When learning to program, I found typing out code samples had a similar effect to writing them out by hand, and felt more natural to the domain. But in other subjects in school, it felt like my comprehension was lower when I typed lecture notes instead of handwriting them. I was never sure whether that was something inherent to hand writing vs typing or it was just because I had more of a barrier between typing and thinking than I did with handwriting.

It always seemed clear that the value of writing something verbatim was that it forced your brain to internalize it in a way you don’t need to when reading. It takes longer to hand write than to type — maybe that is the value of hand writing vs typing? Or when typing I needed to think more about the act of typing, whether that was thinking about formatting/positioning or just being less natural than handwriting? Maybe programming is just a special case where you always think through typing?

I lean towards thinking it’s somewhat domain specific. Clearly with physics or math if you had to typeset equations with LaTeX that would get in the way, and typing would be a barrier to understanding. With programming, every idea is expressed through typing, and so typing is a natural way to imprint ideas on your brain.

3 comments

It's actually really interesting that you mentioned physics and math - I used to typeset my lecture notes in LaTeX and I found it more effective to do it for exactly the same reasons you mentioned. The time it took to typeset equations forced me to figure out what those equations were saying.

I suspect it's time to digest the concepts and when it's slower to handwrite versus type that results in better comprehension.

There are studies (I don’t know how good - this is a second hand account of a conference talk) that suggested using difficult to read typefaces or deliberately degrading texts by photocopying multiple times helped retention. Perhaps writing in awkward forms is a similar effect.
Maybe they meant this paper?

Daniel Oppenheimer et al.: Fortune Favors the Bold (and the Italicized): Effects of Disfluency on Educational Outcomes (Proceedings of the Annual Meeting of the Cognitive Science Society, 2010), https://escholarship.org/uc/item/4wd1s7hj

"Study 1 found that harder to read fonts led to increased retention in a controlled laboratory setting. Study 2 extended this finding to real-world classroom environments."

I'm not an expert on this topic, so I don't know whether this result was replicated since. If it indeed works, then kudos to my university's physics department for making use of this effect - they had a habit of handing out physics cheat sheets and various MATLAB code snippets that have been photocopied for 15+ years from one copy to another.

Yeah, interestingly I tend to pause and think rather than taking notes, and I’ve often found that’s more effective for me because I can spend more time thinking, and less time an the mechanics of writing.
I have a similar experience. Programming is best learned by typing, but not good for example, materials science notes, those were better written out by hand.

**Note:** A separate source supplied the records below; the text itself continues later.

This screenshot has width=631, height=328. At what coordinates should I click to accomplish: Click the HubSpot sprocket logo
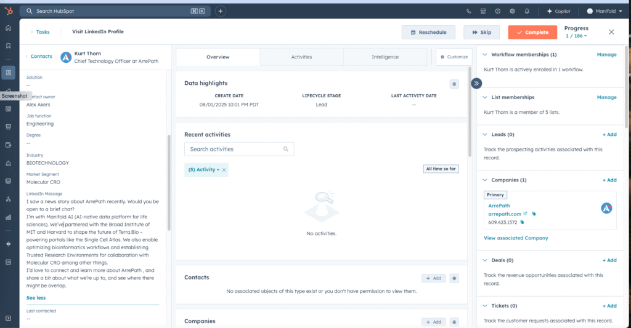[x=8, y=11]

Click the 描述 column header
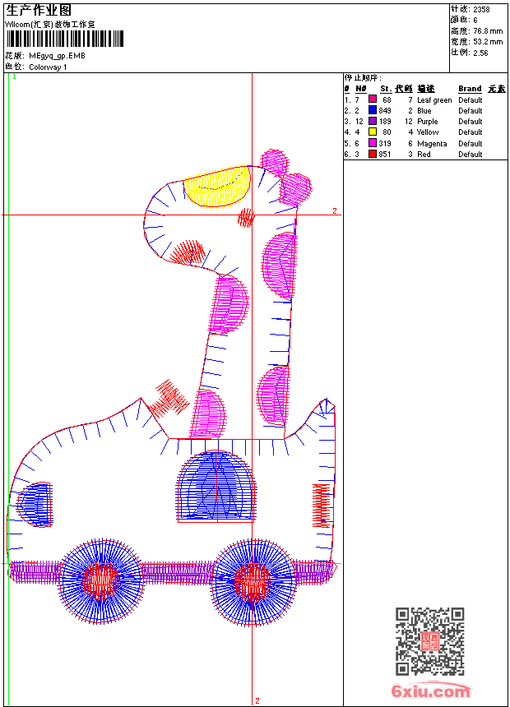coord(425,89)
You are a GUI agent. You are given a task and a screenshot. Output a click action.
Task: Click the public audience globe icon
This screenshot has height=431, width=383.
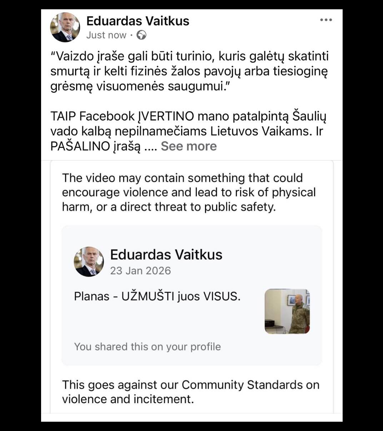[142, 35]
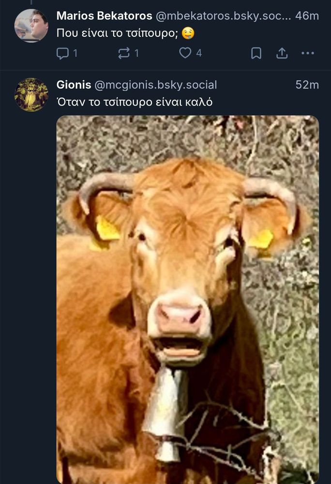Viewport: 331px width, 484px height.
Task: Open the 46m timestamp link
Action: pos(307,16)
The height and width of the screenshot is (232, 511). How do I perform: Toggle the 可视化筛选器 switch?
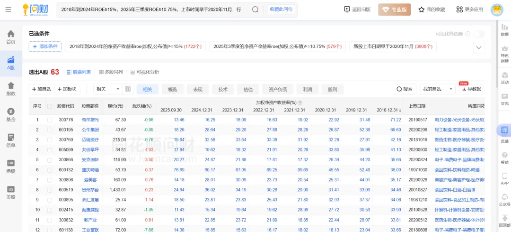(x=479, y=34)
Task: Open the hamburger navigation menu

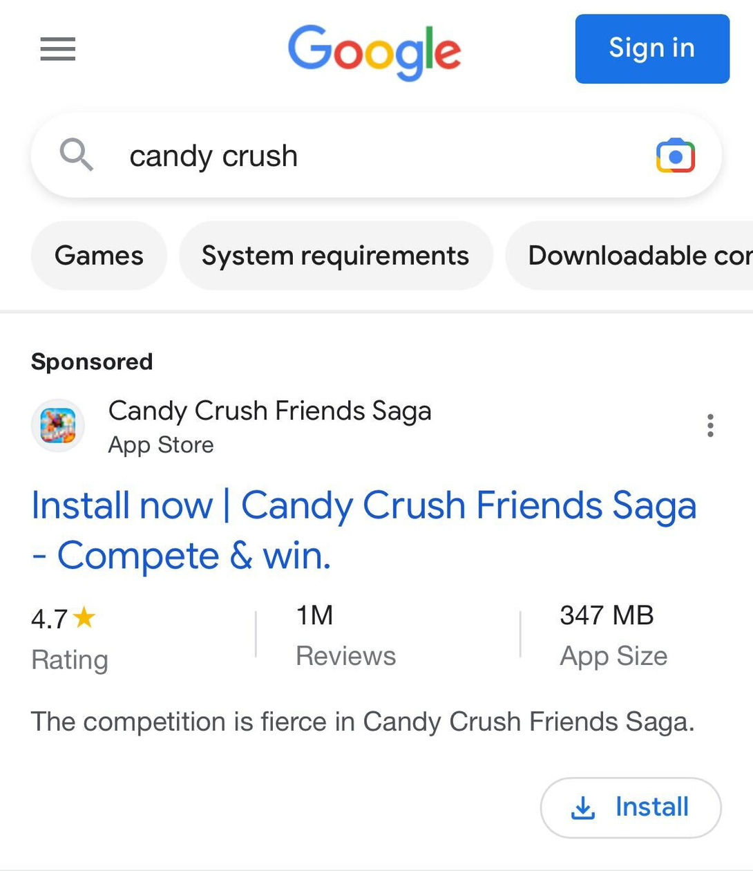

For some of my undergrad courses we were allowed a 'cheat sheet' which is a single 8.5"x11" sheet of paper that we could write anything we wanted on and could bring in to the exam. It became a skill to carefully put an entire course's worth of information on a single sheet. But for me, interestingly, once I had made this sheet I rarely referred to it in the test. The act of making it was enough for me to remember most of it.

Maybe programming is just a special case where you always think through typing?

For me, yes. It's a question of speed. I type much faster than I can handwrite. For a complex unit of code, it's better for me to dump it as fast as possible so I can hold it in my mental pipeline as a whole.

Long ago, learning touch typing was a huge boost to my programming capacity.

For other stuff, I find it better handwritting so the ideas have the time to sink in. Programming seems a more complex activity.